You can refer to the following recipes and adjust them flexibly according to the actual situation.

Breakfast: 1 whole wheat steamed bread, 1 white boiled egg, 1 cup low-fat milk/yogurt

Lunch: 1 small bowl of brown rice, tomato boiled meat slices, cold mixed agaric celery (unlimited)

Dinner: Mashed potatoes/cooked potato taro, fish head tofu soup, stir-fried vegetables

Extra meals (morning and afternoon): a few slices of low-salt and low-fat soda biscuits, cherry tomatoes, yogurt/soya-bean milk;

To develop healthy eating habits, here are some practical and simple tips.

  1. Control the portion. Eat small portions of what, and don’t indulge your appetite.

  2. Control fat, especially saturated fatty acids. The less pork, chicken skin, all kinds of fried products and ice cream, the better. Avoid braising in soy sauce, frying, too much oil frying, etc.

  3. Eat more vegetables. The main meal must have enough vegetables, and prepare more tomatoes and cucumbers as extra meals.

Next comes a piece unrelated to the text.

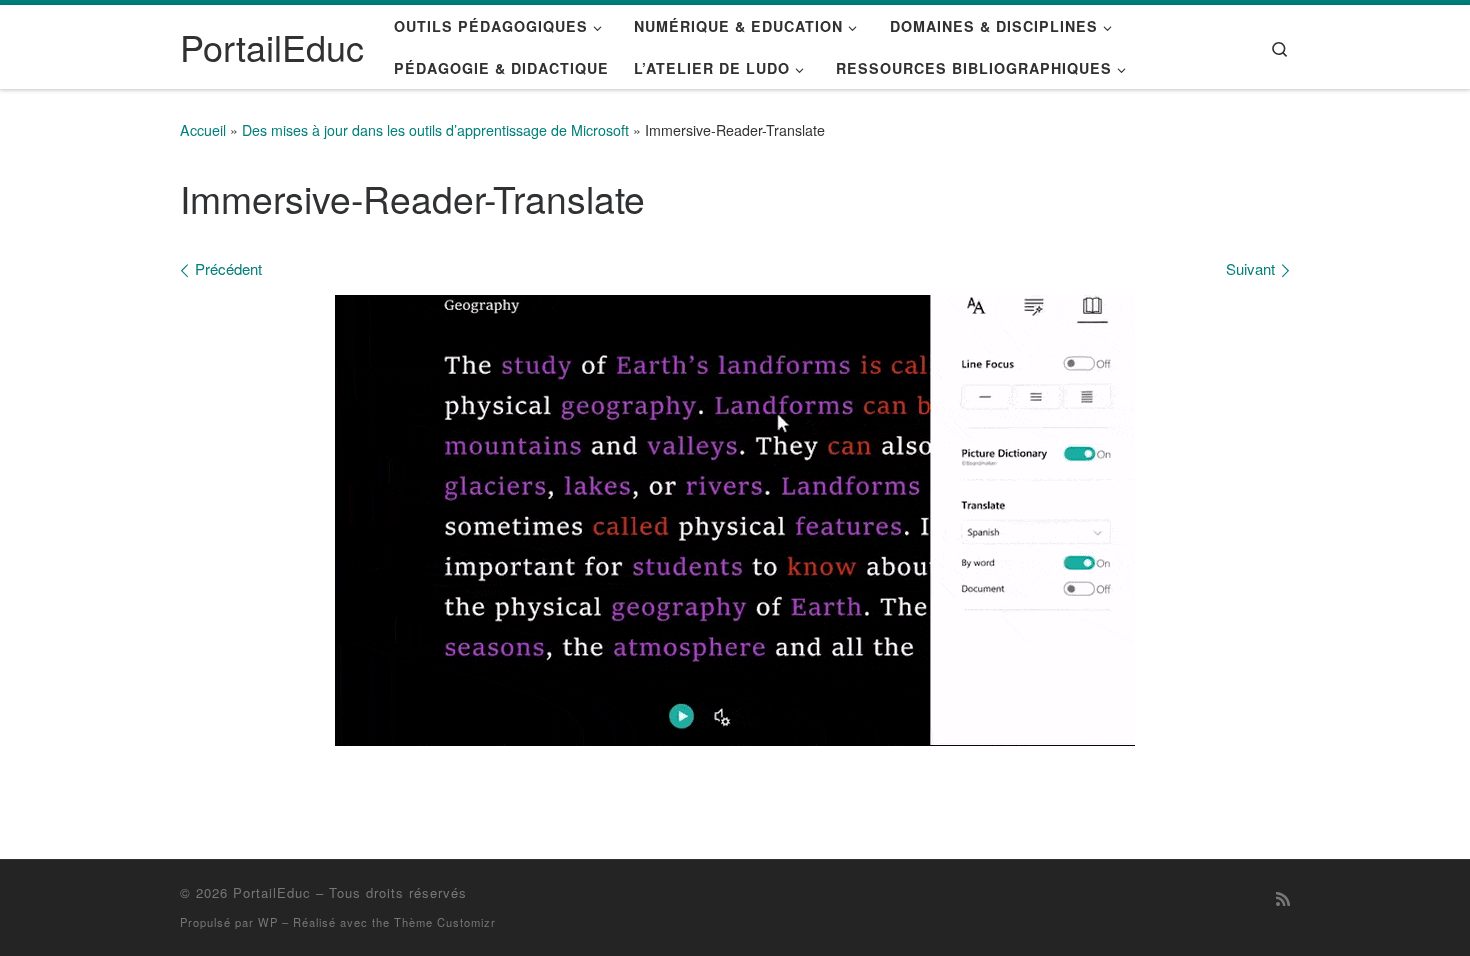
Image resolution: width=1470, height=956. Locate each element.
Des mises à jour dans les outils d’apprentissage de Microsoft (435, 130)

  4. Exercise for at least 150 minutes a week. As long as it takes more than 30 minutes a day, it can be divided into several times, such as fast walking, rope skipping, open and close jumping, high leg lifts, push-ups, etc., you can easily reach the goal of activity volume.

Habit formation, 21 days is not enough!

Many people think that to form a habit, it only takes 21 consecutive days to complete the same task.

Unfortunately, this is only a misunderstanding of Dr. Maxwell Maltz’s self-image description. Dr. Mai believed that people need 21 days to adapt to a new image after plastic surgery, but it was misunderstood that 21 days can form a new habit.

It is really not a simple thing to form new habits and make healthy eating a second nature and a natural thing like brushing your teeth every day.

It takes different days for everyone to form a habit, but as long as you stick to the new healthy eating habits, do not stop, do not give yourself any excuses, and do not allow various exceptions, the habit will eventually form.

Just remember that it takes much more than 21 days.